I write MUDs for fun, and one of the things that older MUD codebases do is that they use bit flags to compress a lot of information into a tiny integer. To know what conditions a player has (hunger, thirst, cursed, etc), you do some bit manipulation and you wind up with something like 31 that represents the player being thirsty (1), hungry (2), cursed (4), with haste (8), and with shield (16). Which is great, if you're optimizing for integer compression, but it's really bad when you want a human to look at it. You have to do a bunch of math to sort of de-compress that integer into something meaningful for humans.
Similarly with protobuf, I find that it usually optimizes for the wrong thing. To be clear, one of my other fundamental philosophies about engineering is that performance is king and that you should try to make things fast, but there are certainly diminishing returns, especially in codebases where humans interact frequently with the data. Protobufs make things fast at a cost, and that cost is typically clarity and human readability. Versioning also creates more friction. I've seen teams spend an inordinate amount of effort trying to ensure that both the producer and consumer are using the same versions.
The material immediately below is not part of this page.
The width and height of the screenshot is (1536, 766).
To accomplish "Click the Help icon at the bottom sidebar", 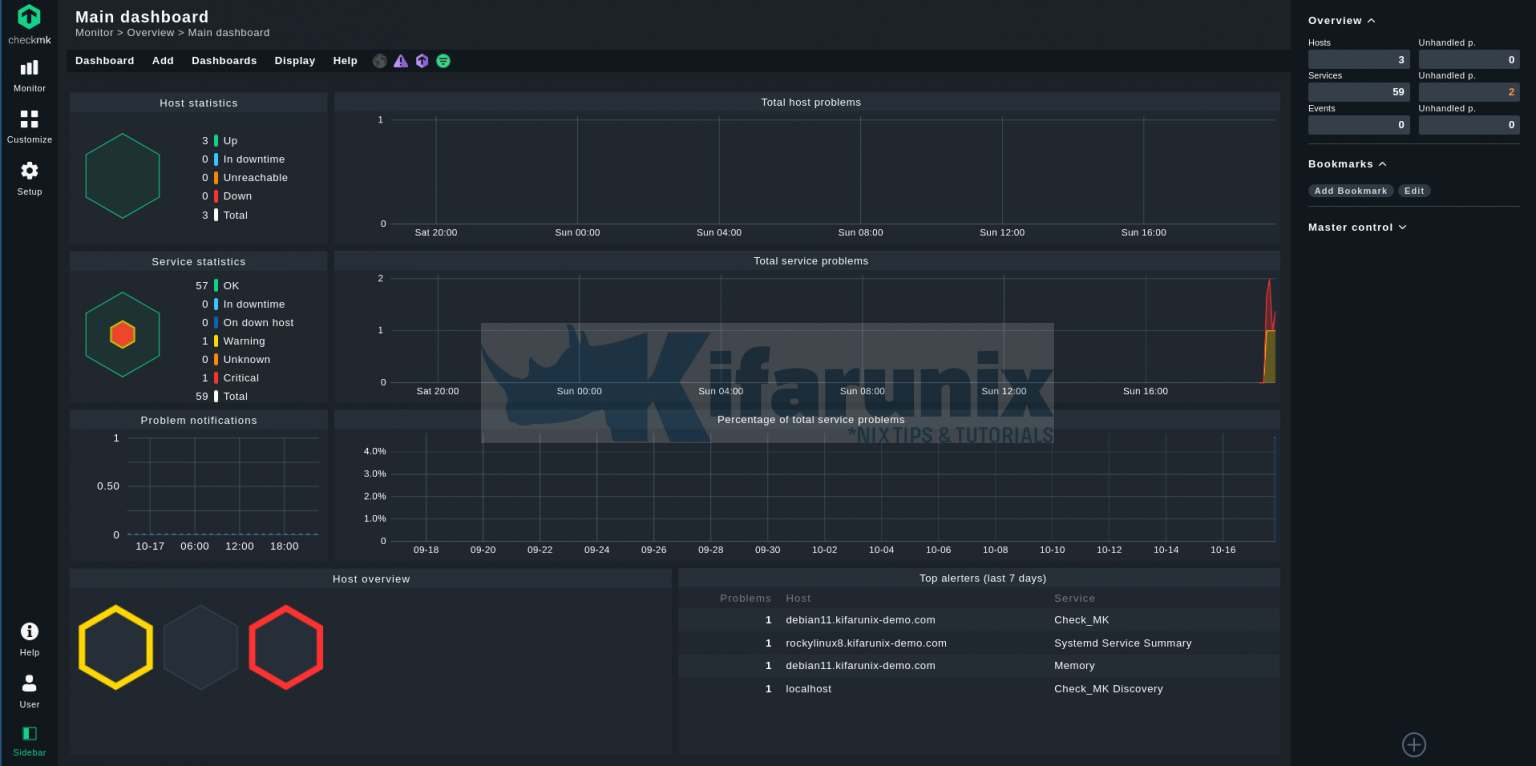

This is not to say that protobufs are useless. It's great for enforcing API contracts at the code level, and it provides those speed improvements OP mentions. There are certain high-throughput use-cases where this complexity and relative opaqueness is not only an acceptable trade off, but the right one to make. But I've found that it's not particularly common, and people reaching for protobufs are often optimizing for the wrong things. Again, clarity over cleverness and simplicity over complexity.
I know one of the arguments is "it's better for situations where you control both sides," but if you're in any kind of team with more than a couple of engineers, this stops being true. Even if your internal API is controlled by "us," that "us" can sometimes span 100+ engineers, and you might as well consider it a public API.
I'm not a protobuf hater, I just think that the vast majority of engineers would go through their careers without ever touching protobufs, never miss it, never need it, and never find themselves where eking out that extra performance is truly worth the hassle.
spagoop•19m ago
There is a really interesting discussion underneath of this as to the limitations of JSON along with potential alternatives, but I can't help but distrust this writing due to how much it sounds like an LLM.
port11•15m ago
Seems like the author just wanted to talk about Protobuf without bothering too much about the issues with JSON (though some are mentioned).
dkdcio•13m ago
I promise you cannot tell LLM-generated content from non-LLM generated content. what you think you’re detecting is poor quality, which is orthogonal to the tooling used
spagoop•1m ago
I am not dismissing this as being slop and actually have no beef with using LLMs to write but yes, as you call out, I think it's just poorly written or perhaps I'm not the specific audience for this.
Sorry if this is bad energy, I appreciate the write up regardless.